Data for the task –

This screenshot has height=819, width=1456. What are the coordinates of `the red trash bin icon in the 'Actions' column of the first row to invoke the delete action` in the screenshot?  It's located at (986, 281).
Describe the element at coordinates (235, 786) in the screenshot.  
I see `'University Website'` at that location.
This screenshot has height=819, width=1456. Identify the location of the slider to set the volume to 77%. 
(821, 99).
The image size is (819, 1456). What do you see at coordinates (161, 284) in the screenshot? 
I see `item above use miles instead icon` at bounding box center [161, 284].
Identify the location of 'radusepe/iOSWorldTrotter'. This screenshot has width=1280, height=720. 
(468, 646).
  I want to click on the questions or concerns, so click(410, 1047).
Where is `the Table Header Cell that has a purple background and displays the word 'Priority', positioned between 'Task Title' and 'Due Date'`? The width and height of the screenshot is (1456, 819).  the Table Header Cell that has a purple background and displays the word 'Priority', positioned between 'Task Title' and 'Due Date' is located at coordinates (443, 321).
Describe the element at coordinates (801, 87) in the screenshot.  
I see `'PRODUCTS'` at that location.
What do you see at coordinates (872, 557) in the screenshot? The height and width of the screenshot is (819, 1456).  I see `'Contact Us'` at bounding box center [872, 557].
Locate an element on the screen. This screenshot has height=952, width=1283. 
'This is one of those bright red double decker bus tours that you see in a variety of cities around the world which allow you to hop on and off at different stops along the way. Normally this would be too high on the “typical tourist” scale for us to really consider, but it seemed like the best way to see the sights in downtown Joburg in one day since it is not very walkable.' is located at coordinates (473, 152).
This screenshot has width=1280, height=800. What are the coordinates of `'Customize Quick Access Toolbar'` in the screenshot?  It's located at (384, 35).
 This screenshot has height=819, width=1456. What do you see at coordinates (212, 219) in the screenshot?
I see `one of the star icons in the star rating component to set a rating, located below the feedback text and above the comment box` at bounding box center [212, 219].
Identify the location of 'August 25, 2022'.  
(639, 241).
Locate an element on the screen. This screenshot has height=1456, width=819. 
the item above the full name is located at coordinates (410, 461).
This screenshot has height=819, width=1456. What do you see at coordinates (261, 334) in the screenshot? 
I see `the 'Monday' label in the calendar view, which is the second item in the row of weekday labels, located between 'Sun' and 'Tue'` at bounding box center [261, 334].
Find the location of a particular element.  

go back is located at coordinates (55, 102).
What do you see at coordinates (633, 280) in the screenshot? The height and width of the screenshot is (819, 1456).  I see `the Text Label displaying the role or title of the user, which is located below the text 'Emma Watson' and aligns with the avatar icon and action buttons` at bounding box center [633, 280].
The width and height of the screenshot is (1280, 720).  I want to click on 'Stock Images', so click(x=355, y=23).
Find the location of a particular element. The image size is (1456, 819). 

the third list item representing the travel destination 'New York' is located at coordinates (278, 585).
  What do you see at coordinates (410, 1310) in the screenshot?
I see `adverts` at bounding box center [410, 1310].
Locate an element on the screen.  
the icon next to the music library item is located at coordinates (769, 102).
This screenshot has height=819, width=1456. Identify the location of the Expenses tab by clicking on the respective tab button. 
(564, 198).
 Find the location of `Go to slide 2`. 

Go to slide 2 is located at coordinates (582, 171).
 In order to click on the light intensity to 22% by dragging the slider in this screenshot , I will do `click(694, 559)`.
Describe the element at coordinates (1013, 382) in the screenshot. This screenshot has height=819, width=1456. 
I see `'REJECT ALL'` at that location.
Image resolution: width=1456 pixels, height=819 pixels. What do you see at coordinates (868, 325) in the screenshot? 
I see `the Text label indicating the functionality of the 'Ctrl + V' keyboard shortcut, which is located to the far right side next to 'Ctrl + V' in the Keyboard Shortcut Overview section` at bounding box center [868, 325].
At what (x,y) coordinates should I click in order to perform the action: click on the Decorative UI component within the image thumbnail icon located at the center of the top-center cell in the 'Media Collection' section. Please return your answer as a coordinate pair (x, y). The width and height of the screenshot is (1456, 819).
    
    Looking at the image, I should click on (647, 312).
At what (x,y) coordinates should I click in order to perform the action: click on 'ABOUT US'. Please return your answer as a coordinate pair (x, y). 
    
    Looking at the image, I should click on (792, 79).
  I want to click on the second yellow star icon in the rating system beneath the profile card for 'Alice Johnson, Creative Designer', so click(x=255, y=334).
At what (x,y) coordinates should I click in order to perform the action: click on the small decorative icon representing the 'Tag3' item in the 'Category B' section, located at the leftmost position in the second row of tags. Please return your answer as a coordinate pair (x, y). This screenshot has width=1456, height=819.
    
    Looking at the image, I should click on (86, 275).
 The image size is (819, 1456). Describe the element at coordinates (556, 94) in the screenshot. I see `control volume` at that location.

Work to be completed –
Edit the records so that "Identify the location of" becomes "Find the position of" wherever it occurs, and leave every other word as it is.

Task output –
This screenshot has height=819, width=1456. What are the coordinates of `the red trash bin icon in the 'Actions' column of the first row to invoke the delete action` in the screenshot?  It's located at (986, 281).
Describe the element at coordinates (235, 786) in the screenshot.  
I see `'University Website'` at that location.
This screenshot has height=819, width=1456. Find the position of the slider to set the volume to 77%. 
(821, 99).
The image size is (819, 1456). What do you see at coordinates (161, 284) in the screenshot? 
I see `item above use miles instead icon` at bounding box center [161, 284].
Find the position of 'radusepe/iOSWorldTrotter'. This screenshot has width=1280, height=720. 
(468, 646).
  I want to click on the questions or concerns, so click(410, 1047).
Where is `the Table Header Cell that has a purple background and displays the word 'Priority', positioned between 'Task Title' and 'Due Date'`? The width and height of the screenshot is (1456, 819).  the Table Header Cell that has a purple background and displays the word 'Priority', positioned between 'Task Title' and 'Due Date' is located at coordinates (443, 321).
Describe the element at coordinates (801, 87) in the screenshot.  
I see `'PRODUCTS'` at that location.
What do you see at coordinates (872, 557) in the screenshot? The height and width of the screenshot is (819, 1456).  I see `'Contact Us'` at bounding box center [872, 557].
Locate an element on the screen. This screenshot has height=952, width=1283. 
'This is one of those bright red double decker bus tours that you see in a variety of cities around the world which allow you to hop on and off at different stops along the way. Normally this would be too high on the “typical tourist” scale for us to really consider, but it seemed like the best way to see the sights in downtown Joburg in one day since it is not very walkable.' is located at coordinates (473, 152).
This screenshot has width=1280, height=800. What are the coordinates of `'Customize Quick Access Toolbar'` in the screenshot?  It's located at (384, 35).
 This screenshot has height=819, width=1456. What do you see at coordinates (212, 219) in the screenshot?
I see `one of the star icons in the star rating component to set a rating, located below the feedback text and above the comment box` at bounding box center [212, 219].
Find the position of 'August 25, 2022'.  
(639, 241).
Locate an element on the screen. This screenshot has height=1456, width=819. 
the item above the full name is located at coordinates (410, 461).
This screenshot has height=819, width=1456. What do you see at coordinates (261, 334) in the screenshot? 
I see `the 'Monday' label in the calendar view, which is the second item in the row of weekday labels, located between 'Sun' and 'Tue'` at bounding box center [261, 334].
Find the location of a particular element.  

go back is located at coordinates (55, 102).
What do you see at coordinates (633, 280) in the screenshot? The height and width of the screenshot is (819, 1456).  I see `the Text Label displaying the role or title of the user, which is located below the text 'Emma Watson' and aligns with the avatar icon and action buttons` at bounding box center [633, 280].
The width and height of the screenshot is (1280, 720).  I want to click on 'Stock Images', so click(x=355, y=23).
Find the location of a particular element. The image size is (1456, 819). 

the third list item representing the travel destination 'New York' is located at coordinates (278, 585).
  What do you see at coordinates (410, 1310) in the screenshot?
I see `adverts` at bounding box center [410, 1310].
Locate an element on the screen.  
the icon next to the music library item is located at coordinates (769, 102).
This screenshot has height=819, width=1456. Find the position of the Expenses tab by clicking on the respective tab button. 
(564, 198).
 Find the location of `Go to slide 2`. 

Go to slide 2 is located at coordinates (582, 171).
 In order to click on the light intensity to 22% by dragging the slider in this screenshot , I will do `click(694, 559)`.
Describe the element at coordinates (1013, 382) in the screenshot. This screenshot has height=819, width=1456. 
I see `'REJECT ALL'` at that location.
Image resolution: width=1456 pixels, height=819 pixels. What do you see at coordinates (868, 325) in the screenshot? 
I see `the Text label indicating the functionality of the 'Ctrl + V' keyboard shortcut, which is located to the far right side next to 'Ctrl + V' in the Keyboard Shortcut Overview section` at bounding box center [868, 325].
At what (x,y) coordinates should I click in order to perform the action: click on the Decorative UI component within the image thumbnail icon located at the center of the top-center cell in the 'Media Collection' section. Please return your answer as a coordinate pair (x, y). The width and height of the screenshot is (1456, 819).
    
    Looking at the image, I should click on (647, 312).
At what (x,y) coordinates should I click in order to perform the action: click on 'ABOUT US'. Please return your answer as a coordinate pair (x, y). 
    
    Looking at the image, I should click on (792, 79).
  I want to click on the second yellow star icon in the rating system beneath the profile card for 'Alice Johnson, Creative Designer', so click(x=255, y=334).
At what (x,y) coordinates should I click in order to perform the action: click on the small decorative icon representing the 'Tag3' item in the 'Category B' section, located at the leftmost position in the second row of tags. Please return your answer as a coordinate pair (x, y). This screenshot has width=1456, height=819.
    
    Looking at the image, I should click on (86, 275).
 The image size is (819, 1456). Describe the element at coordinates (556, 94) in the screenshot. I see `control volume` at that location.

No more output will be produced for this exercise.